News events can have an impact on the price of individual securities, as well as on market sectors and the stock market as a whole. This creates an opportunity for investors. The practice of managing your portfolio in response to (or in anticipation of) specific events is known as “trading the news.” If you take an active approach to investing, it may be a good idea to incorporate trading the news into your overall investment strategy. Here’s an introduction to the practice. If you’re looking for a second opinion to bounce the relative importance of a news event off of, a financial advisor would make a wise choice.
What Does it Mean to ‘Trade the News’?
Trading the news is an investment strategy that investors use to trade equities, currencies and other securities on financial markets. News reports that cover the economy, business and political landscape often stimulate short-term market movement. This movement within the market can create investment opportunities for investors who are paying close attention.
For instance, announcements about corporate profits and rumors about mergers and acquisitions or management changes can move share prices. News about interest rates, Federal Reserve policy swifts or unemployment rates can affect exchange rates.
Why Investors Use this Investment Strategy
Since most markets aren’t instantaneously efficient, there is room for investors to capitalize on the lag time it takes for the market to reflect on a news release. If an investor has a huge position, they may not be able to completely unwind the position when the announcement is released. This can cause them to lose faith in their trade. However, instead of losing faith, the investor should slowly uncoil their position so that they avoid the large trade from further intensifying the price movement. Therefore, this can cause buy and sell pressure to linger a while after the news breaks.

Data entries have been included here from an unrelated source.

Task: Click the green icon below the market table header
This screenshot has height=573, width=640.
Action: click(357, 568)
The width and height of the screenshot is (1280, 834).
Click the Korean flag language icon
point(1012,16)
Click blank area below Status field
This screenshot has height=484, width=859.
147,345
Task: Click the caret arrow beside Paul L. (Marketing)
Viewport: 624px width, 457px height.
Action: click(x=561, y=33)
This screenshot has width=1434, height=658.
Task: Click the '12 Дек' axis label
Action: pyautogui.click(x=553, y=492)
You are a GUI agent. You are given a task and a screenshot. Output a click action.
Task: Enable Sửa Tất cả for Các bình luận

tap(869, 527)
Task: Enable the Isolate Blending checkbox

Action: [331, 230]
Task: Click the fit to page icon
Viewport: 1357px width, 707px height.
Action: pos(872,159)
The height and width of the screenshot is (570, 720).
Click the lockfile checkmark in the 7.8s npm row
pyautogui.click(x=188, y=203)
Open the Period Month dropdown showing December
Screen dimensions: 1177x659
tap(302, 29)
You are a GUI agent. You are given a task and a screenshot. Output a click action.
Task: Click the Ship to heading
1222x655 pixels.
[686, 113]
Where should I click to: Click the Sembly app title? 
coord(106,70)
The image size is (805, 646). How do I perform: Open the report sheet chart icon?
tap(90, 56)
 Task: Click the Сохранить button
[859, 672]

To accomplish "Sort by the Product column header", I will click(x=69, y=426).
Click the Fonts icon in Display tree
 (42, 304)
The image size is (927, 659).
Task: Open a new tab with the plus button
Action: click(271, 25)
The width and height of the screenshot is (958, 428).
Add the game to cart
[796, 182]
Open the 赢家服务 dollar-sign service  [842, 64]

Understanding that markets may continue to move well after a news release allows you to capitalize on the occurrence. But, it’s wise to set parameters for your news trading so you don’t fall victim to so-called “news traps.”
Examples of Trading the News
When it comes to earning reports, it’s wise to have a strategy in place before any earnings announcement. This is because investors may see extreme swings to the stock price right after the announcement, as opposed to the swings in the index once the data is available.
While it isn’t necessary to keep tabs on every earnings report in a portfolio, you may want to do so if you hold a substantially large position in one security (long or short). In this case, investors should weigh the pros and cons of leaving this position or making changes before the company releases its earnings report. Some factors you may want to consider include:
Additionally, even if investors don’t have a large stock position in their portfolio, they may want to make moves if they have a high degree of conviction about the movement of the shares. Keep in mind, you should try to avoid taking an excessively large position and be sure to develop a strategy to minimize your risk. This will help you minimize your losses in case the trade goes south.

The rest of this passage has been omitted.